Entre 1980 e 86, Jair Pereira foi de Goiânia a Brasília 68 vezes se reunir com autoridades para apressar o andamento da matéria. Segundo suas contas, entre outras viagens, rodou 35 mil quilômetros e gastou Cr$ 22 milhões (aproximadamente R$ 9 mil nos dias de hoje) do próprio bolso para manter o sonho vivo. Ele conseguia o dinheiro das viagens vendendo sucatas de filmes e fixadores.

Quando tudo parecia encaminhado para um final feliz, veio o susto. Numa das idas e vindas à secretaria geral do Senado, para ver o processo de regulamentação da profissão, Jair notou que haviam anexado um ofício da Confederação Nacional da Indústria (CNI) extremamente prejudicial à classe. A classe empresarial havia dado uma cartada pesada para colocar por terra todos os avanços que a categoria tinha conquistado. Diante da situação, o Índio não teve dúvidas, tentou comer o documento.  

“Eu olhava para aquele ofício e não acreditava, fiquei azul de raiva. Depois de tanto esforço, não podia aceitar que nossa proposta fosse alterada daquela forma. Foi aí que notei que o processo não era numerado. Num estalo, enquanto estávamos só eu, o Aristides e o Rubens na sala, ranquei a folha e comecei a mastigar. Como era grande demais para engolir, tirei da boca e escondi no bolso. Fiquei com fama de louco”, conta Jair Pereira.

Antes de votar a matéria, o Senado pediu parecer do Ministério do Trabalho e Emprego (MTE) sobre o projeto de lei. Para garantir a integridade da proposta, Jair resolveu ir à consultoria técnica jurídica do MTE saber qual seria o encaminhamento. Depois de apresentar seus argumentos, ouviu os doutores responderem que o posicionamento deles dependia do ministro Murilo Macedo e que não seria possível resolver naquela hora, pois ele estaria de saída para uma viagem. Em outra situação limite, Jair agiu por impulso de novo. Ao ver a autoridade de passagem, ele correu, o segurou pelos braços e disse “o senhor não vai sair sem nos atender, somos trabalhadores sofridos e estamos sufocados”. O ministro sorriu e ouviu a todos gentilmente.

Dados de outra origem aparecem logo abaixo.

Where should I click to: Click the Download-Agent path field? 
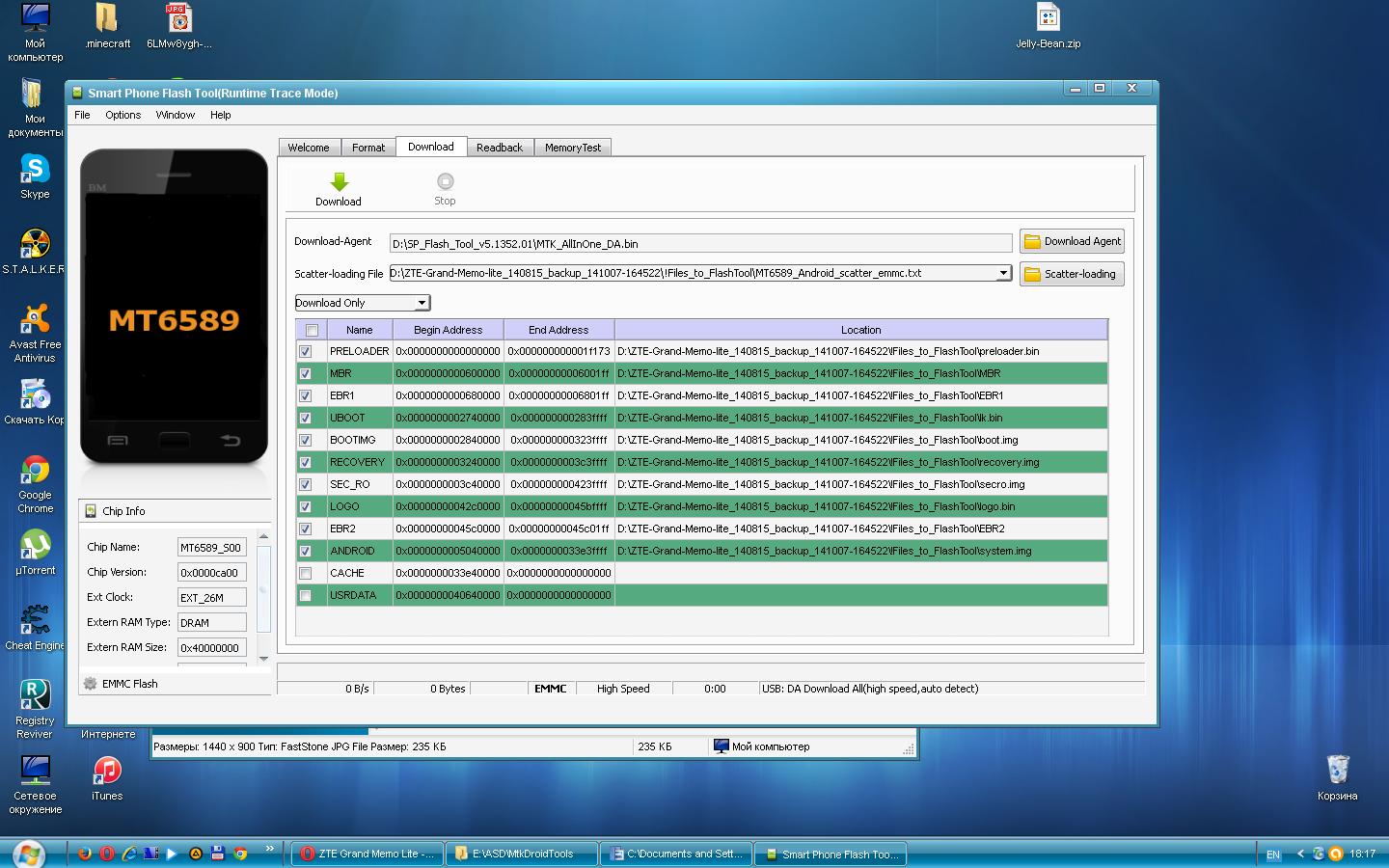700,243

Depois do parecer favorável do MTE, mais um episódio fora da curva serviu para acelerar o processo de regulamentação da profissão. Depois de torcer o tornozelo, Roseana Sarney, filha do então presidente da República José Sarney, foi encaminhada ao serviço médico do Senado Federal. O técnico em Radiologia Oity Moreira Rangel atendeu a ilustre paciente e contou a ela toda a história. No final, pediu a ela que conversasse com o pai sobre o assunto, pois era muito importante para milhares de trabalhadores. Roseana prometeu que o faria.

No dia 29 de outubro de 1985, foi sancionada a Lei 7.394, que regula o exercício de técnico em Radiologia. A norma foi efetivada pelo Decreto n.º 92.790, em 17 de junho de 1986.  

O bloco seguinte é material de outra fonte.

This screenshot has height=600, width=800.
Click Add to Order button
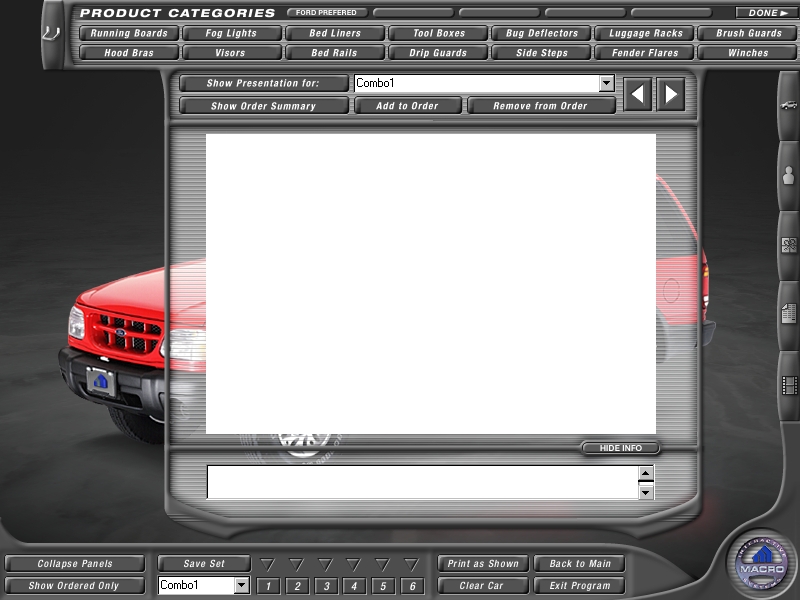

Em 4 de junho de 1987, foi instalado o Conselho Nacional de Técnicos em Radiologia (CONTER) e, imediatamente a seguir, os seis primeiros Conselhos Regionais de Técnicos em Radiologia (CRTRs): o da 1ª Região (Distrito Federal, Goiás, Pará, Amazonas, Acre, Rondônia, Mato Grosso, Mato Grosso do Sul, Amapá e Roraima), da 2ª (Pernambuco, Alagoas, Sergipe, Bahia, Paraíba, Rio Grande do Norte, Ceará, Piauí e Maranhão), da 3ª (Minas Gerais e Espirito Santo), da 4ª (Rio de Janeiro), da 5ª (São Paulo) e da 6ª Região (Rio Grande do Sul, Santa Catarina e Paraná).

Por causa do ativismo político que resultou na regulamentação da profissão, Jair conta que ele e seus amigos sofreram perseguição patronal, desemprego, frustrações e acumulam cicatrizes que permanecem até hoje. “O reconhecimento é pouco, me sinto esquecido. Mas não me arrependo, faria tudo de novo. Foram bons anos, ao lado de pessoas que valem a pena”, finaliza.